October 10, 2007 at 5:36pm

Julio
Some pretty good points and I think more than a few people would benefit from that distinction but I have to say balance is still the word for me. It speaks to a broader continuum between work and play, right-brained activity and left-brained, between comfort and challenge.In my mind it speaks more to a healthy point between seemingly conflicting pieces that don't appear to fit yet truly exist on the same plane. Some of us work harder when we are at play that when we are at work. Also, balance is very much a verb. I balance my checkbook and all accounts in my life to rectify the pieces that give and take so that in the end I can be where I have set my goal of being. I suppose in the end we need to find the point where these myriad paradigms coexist -- kind of like the two sides of a scale.

October 10, 2007 at 9:02pm

Trip
Agreed. Great points. No disagreements. Rather, want to call out two observations. First, we always say Work+Life. As the balances or fit begin to change in the cultural work force i think the perception of the term "life" needs to be examined. Our "work" (24/7 or not) is part of our "life". It may not be that the two need to learn to co-exist but instead the two either need to become one, or be two seperate spaces. Naturally, if we let our life+work become one the discussion seems easy. Happy-go-lucky-white-picket-fence type stuff. However if we keep them seperate then we need to address the balance/fit discussion. Second, balance = noun? Well, not really. It, like fit, is a noun and a verb based on usage. It's contextual, so it leads down a larger path of discussion. That aside, it might be better to look at the terms both from a verb usage standpoint: balance and fit. Balancing is about keeping something the same when presented with changing situations. Fitting is about adjusting to changing situations to keep something in balance. So maybe it is "fit" becuase we can no longer hold our briefcase in one hand and golf clubs in the other and aimlessly balance the two. Instead we need to consciously align both pieces to co-exist and "fit".

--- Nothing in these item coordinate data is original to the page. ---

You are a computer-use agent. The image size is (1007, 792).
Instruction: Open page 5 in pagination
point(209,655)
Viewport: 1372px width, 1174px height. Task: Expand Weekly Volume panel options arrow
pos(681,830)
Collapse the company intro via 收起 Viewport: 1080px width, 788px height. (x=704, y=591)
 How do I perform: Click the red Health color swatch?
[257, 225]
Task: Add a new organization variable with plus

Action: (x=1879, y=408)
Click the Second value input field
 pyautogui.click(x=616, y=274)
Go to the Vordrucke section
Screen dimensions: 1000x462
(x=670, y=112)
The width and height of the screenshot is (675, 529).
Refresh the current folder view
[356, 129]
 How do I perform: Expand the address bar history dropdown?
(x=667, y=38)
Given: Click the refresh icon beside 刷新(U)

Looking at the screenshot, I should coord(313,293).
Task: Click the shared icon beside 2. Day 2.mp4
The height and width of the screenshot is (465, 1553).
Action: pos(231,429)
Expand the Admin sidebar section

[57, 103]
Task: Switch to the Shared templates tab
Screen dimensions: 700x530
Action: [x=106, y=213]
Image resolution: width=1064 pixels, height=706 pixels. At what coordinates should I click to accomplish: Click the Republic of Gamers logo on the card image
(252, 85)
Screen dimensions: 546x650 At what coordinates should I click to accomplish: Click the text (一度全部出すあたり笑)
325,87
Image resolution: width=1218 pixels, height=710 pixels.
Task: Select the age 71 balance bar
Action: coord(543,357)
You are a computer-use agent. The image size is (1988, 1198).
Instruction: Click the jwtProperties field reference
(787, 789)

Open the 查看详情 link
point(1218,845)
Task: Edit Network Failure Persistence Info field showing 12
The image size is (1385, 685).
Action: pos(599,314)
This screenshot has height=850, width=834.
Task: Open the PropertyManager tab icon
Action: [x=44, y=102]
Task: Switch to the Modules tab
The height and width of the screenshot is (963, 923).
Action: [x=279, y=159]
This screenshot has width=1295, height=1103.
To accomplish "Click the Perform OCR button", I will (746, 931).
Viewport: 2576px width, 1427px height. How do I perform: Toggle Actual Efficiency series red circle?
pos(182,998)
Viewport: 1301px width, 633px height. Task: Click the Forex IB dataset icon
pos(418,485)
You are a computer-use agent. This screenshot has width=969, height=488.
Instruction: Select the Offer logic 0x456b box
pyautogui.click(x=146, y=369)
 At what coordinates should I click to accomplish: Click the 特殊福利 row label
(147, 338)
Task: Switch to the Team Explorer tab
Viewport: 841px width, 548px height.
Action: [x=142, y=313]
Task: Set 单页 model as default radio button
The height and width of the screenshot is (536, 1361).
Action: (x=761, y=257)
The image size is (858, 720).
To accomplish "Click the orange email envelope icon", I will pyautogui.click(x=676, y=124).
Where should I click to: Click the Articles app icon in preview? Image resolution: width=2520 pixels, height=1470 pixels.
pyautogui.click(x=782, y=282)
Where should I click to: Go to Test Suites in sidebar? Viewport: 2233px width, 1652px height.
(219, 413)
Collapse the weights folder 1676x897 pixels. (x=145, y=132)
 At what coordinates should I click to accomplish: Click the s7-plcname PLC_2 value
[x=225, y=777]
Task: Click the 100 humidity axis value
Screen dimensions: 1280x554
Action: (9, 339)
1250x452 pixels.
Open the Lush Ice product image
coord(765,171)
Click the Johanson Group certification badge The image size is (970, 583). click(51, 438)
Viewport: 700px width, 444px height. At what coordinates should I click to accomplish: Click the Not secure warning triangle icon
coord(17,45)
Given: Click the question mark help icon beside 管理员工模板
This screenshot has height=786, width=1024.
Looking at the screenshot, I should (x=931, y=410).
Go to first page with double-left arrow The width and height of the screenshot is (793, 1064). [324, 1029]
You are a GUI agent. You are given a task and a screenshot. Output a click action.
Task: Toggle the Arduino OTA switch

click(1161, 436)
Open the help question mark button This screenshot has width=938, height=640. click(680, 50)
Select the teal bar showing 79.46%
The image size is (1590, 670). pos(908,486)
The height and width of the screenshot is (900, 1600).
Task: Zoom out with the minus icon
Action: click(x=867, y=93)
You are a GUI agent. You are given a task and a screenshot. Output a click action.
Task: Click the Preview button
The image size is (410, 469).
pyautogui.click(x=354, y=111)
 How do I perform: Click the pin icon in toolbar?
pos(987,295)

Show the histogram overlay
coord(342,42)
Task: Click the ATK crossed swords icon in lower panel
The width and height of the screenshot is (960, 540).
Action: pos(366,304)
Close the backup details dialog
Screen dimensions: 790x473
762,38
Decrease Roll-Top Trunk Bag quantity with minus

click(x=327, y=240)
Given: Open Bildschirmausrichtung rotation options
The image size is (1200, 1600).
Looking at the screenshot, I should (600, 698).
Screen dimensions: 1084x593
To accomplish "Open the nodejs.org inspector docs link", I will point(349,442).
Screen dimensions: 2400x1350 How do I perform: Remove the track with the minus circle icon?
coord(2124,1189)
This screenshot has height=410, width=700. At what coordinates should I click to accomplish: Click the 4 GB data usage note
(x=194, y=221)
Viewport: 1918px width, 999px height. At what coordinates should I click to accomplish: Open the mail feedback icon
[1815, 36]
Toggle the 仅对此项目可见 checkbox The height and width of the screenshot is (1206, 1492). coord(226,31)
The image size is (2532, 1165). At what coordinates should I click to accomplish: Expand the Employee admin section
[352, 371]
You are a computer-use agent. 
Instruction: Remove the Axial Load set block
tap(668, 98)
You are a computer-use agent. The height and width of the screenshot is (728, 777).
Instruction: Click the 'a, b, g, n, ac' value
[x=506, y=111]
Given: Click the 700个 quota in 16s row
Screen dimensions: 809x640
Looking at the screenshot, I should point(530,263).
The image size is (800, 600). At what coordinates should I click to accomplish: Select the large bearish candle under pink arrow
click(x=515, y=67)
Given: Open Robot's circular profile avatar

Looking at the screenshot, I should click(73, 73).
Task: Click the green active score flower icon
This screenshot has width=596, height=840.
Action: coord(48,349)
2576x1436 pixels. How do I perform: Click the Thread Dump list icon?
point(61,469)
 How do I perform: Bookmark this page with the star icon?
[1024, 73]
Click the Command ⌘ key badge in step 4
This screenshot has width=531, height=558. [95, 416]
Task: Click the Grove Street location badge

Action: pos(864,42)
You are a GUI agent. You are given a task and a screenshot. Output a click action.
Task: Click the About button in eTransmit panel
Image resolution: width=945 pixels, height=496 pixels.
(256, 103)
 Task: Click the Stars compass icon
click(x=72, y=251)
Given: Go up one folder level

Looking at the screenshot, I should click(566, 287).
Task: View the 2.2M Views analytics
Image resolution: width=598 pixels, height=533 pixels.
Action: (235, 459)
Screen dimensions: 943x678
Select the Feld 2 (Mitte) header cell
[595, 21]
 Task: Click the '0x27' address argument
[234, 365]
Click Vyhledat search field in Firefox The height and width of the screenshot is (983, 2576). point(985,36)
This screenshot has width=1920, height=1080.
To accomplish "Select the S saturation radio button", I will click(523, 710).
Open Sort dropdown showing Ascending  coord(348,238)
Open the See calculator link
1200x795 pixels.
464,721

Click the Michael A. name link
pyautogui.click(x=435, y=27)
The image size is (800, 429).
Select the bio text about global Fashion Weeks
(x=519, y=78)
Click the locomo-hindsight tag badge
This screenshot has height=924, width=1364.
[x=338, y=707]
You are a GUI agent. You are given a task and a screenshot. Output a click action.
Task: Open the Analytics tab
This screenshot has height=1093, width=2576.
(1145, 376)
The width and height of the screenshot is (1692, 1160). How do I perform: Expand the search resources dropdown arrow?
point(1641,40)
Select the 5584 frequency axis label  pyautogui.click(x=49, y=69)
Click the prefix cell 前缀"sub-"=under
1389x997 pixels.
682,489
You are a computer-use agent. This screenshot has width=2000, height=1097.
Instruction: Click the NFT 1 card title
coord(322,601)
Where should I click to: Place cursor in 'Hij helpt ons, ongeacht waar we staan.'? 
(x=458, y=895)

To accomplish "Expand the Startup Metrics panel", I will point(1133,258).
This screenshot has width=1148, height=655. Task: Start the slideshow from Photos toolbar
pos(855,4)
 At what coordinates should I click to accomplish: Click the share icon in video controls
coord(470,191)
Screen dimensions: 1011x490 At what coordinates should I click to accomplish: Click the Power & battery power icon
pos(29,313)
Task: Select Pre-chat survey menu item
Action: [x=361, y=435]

October 10, 2007 at 11:09pm

bob
Was something said here? I should say, was something useful said here? Not likely, rather I read some platitudes about how high-tech life requires some high-tech strategies ... for being high-tech, I guess. It sounds an awful lot like another dose of 'who moved my cheese,' that awesome best-seller that told us not to think, but to be an entrepreneur, to go out and find some work!